Tech King Quietly Acquires Washington Post

bezos Tech King Quietly Acquires Washington Post

THE PR VERDICT: “A” (PR Perfect) for Amazon founder Jeff Bezos.

That massive thud on Monday was the sound of jaws dropping at the news that Amazon founder Jeff Bezos bought the Washington Post, one of the most venerated newspapers in the US, from the Graham family, which owned it for 80 years. The pricetag of $250 million is almost pocket change to Bezos, representing about one percent of his estimated $25 billion personal fortune. Perhaps that’s why some conjectured that Bezos, who pours millions into pet projects like spaceflight and a clock that will run for 10,000 years, made the purchase for the fun of it.

Media and business pundits will no doubt continue to try to explain, praise, or pan the acquisition. As one observer noted, Bezos and the Graham family eschewed the theatrics that often accompany major announcements where tech sector luminaries are involved. News of the sale went public quietly, initially in a hushed Post staff meeting and with a letter from Bezos posted on the WaPo website.

Well played all around. The understated announcement evinced the Graham family’s sensitivity to the interests and sentiments of gobsmacked Post employees (not to mention investors in the soon-to-be-private media property). For Bezos, whose retail empire began with antiquating the book industry, and who last year predicted the death of print inside 20 years, a more visible PDA – Public Display of Acquisition – might be a tad unseemly.

THE PR VERDICT: “A” (PR Perfect) for the Graham family and Jeff Bezos of Amazon, for standing back and letting the most significant media acquisition of the year speak for itself.

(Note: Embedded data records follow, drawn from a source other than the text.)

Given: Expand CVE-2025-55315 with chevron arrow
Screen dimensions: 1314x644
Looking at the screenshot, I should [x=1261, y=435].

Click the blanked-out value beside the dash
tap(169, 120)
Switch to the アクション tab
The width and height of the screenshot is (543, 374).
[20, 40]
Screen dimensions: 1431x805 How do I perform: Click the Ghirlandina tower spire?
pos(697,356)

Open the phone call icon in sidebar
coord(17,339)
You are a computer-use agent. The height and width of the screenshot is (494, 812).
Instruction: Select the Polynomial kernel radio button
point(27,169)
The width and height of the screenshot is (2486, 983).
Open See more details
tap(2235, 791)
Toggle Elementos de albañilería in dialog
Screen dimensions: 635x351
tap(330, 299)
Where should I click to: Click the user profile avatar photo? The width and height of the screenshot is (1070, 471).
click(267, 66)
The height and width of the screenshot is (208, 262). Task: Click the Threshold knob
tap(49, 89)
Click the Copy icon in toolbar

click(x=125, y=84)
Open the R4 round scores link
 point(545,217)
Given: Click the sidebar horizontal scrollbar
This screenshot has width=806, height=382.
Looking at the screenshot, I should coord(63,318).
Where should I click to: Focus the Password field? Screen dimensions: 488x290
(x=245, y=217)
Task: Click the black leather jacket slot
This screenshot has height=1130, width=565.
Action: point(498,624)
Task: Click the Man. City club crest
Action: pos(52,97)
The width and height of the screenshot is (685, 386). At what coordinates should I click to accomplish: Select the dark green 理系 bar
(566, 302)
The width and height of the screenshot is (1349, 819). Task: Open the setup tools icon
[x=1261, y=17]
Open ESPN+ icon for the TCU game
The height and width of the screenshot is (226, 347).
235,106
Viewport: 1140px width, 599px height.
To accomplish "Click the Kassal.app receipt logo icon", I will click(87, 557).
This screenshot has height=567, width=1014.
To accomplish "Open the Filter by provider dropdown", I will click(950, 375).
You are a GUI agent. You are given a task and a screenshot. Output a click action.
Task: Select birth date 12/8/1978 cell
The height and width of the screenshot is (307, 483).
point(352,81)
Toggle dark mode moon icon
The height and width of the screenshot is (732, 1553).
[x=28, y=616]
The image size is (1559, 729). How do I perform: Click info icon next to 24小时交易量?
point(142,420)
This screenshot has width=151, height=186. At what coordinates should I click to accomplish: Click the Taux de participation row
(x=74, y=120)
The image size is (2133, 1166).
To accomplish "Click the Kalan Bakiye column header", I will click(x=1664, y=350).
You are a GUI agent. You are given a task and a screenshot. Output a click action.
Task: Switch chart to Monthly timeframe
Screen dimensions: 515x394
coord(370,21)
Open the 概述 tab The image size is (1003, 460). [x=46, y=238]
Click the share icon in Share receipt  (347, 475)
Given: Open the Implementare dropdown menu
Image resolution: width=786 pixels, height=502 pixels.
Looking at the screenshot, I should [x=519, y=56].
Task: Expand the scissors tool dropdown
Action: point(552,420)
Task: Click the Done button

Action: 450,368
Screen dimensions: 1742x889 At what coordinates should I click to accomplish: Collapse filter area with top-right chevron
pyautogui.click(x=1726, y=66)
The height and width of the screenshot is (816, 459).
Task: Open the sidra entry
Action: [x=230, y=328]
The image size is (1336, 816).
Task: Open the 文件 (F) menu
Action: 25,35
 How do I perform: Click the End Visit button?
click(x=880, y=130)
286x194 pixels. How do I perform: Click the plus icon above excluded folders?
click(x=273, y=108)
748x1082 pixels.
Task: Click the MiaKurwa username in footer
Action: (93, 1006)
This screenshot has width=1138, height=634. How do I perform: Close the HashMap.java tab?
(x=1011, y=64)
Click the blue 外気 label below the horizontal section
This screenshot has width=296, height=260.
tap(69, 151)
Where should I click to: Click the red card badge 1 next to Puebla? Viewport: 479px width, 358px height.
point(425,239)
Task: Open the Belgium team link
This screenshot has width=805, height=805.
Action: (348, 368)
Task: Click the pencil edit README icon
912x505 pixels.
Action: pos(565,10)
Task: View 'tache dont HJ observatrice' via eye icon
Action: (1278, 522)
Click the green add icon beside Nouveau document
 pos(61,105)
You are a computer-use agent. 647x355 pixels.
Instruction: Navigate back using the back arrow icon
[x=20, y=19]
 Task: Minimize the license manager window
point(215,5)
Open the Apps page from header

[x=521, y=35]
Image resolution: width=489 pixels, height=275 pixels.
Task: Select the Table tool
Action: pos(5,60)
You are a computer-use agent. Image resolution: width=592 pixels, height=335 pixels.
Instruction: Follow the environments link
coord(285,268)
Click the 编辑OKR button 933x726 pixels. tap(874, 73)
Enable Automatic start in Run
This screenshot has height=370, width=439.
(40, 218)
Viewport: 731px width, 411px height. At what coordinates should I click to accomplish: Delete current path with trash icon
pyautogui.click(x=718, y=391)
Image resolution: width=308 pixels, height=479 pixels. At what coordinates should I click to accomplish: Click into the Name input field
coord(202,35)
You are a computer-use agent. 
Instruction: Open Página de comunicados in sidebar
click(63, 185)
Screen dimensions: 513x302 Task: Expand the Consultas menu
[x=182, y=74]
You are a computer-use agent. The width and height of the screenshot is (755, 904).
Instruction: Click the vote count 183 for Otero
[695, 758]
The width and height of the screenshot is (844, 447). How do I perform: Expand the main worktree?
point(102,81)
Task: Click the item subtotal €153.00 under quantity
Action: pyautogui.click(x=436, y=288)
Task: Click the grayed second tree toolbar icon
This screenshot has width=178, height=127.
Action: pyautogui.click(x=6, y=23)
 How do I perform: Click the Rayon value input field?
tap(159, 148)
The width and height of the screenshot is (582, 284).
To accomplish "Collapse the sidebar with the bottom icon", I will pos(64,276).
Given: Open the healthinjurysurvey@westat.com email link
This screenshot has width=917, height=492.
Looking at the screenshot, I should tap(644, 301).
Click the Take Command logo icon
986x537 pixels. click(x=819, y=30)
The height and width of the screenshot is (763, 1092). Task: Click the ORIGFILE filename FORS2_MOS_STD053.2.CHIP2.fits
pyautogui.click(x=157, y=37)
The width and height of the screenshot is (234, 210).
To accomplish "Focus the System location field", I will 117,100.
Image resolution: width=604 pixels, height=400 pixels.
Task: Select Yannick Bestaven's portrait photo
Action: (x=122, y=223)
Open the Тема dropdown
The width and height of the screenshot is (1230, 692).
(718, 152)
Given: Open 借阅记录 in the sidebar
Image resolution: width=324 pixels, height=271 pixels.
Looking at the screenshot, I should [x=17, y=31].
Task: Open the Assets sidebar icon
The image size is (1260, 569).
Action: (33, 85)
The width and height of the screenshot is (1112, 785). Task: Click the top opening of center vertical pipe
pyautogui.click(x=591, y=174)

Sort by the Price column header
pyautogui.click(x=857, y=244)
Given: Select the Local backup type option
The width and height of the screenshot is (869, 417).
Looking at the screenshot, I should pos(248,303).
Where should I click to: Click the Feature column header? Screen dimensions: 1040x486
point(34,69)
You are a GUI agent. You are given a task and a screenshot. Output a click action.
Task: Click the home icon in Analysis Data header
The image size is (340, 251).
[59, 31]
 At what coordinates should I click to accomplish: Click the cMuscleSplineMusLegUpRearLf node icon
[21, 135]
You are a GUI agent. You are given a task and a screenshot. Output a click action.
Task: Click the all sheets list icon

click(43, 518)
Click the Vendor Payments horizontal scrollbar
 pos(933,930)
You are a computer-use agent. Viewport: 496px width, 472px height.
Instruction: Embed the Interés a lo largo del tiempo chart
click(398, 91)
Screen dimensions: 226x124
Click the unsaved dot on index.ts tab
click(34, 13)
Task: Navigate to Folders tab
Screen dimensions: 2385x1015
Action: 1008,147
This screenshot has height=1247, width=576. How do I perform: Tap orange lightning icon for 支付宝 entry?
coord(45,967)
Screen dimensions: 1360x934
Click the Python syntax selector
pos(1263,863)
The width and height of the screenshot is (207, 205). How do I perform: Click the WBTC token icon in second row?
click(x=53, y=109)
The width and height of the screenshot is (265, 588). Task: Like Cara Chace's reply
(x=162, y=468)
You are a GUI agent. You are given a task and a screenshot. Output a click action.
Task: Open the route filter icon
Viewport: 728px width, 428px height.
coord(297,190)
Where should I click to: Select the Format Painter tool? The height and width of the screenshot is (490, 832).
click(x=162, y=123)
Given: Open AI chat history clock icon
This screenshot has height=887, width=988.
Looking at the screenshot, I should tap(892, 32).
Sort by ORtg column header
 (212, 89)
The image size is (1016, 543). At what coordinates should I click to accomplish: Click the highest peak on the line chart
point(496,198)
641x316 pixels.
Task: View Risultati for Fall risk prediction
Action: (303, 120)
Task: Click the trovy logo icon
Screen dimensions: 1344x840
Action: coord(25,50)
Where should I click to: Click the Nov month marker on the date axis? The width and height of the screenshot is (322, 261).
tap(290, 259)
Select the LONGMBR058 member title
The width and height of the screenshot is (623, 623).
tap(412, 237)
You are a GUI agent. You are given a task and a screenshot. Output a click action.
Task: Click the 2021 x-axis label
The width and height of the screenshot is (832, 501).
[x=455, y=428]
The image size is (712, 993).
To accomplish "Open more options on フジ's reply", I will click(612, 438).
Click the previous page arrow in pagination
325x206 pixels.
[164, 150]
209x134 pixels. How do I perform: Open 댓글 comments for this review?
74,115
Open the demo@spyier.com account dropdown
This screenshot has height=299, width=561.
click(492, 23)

THE PR TAKEAWAY: When the news you have shouts on its own, tell it in a whisper. Two other major media transactions – the sales of Newsweek and the Boston Globe – occurred at virtually the same time as the Post sale, but does anyone remember? The Post transaction leaves open a lot of questions, stirs emotions, will have far-ranging impact, both in media and tech. By keeping things understated and matter-of-fact, both sides were well served in presenting a “business-as-usual” front on a transaction that is anything but.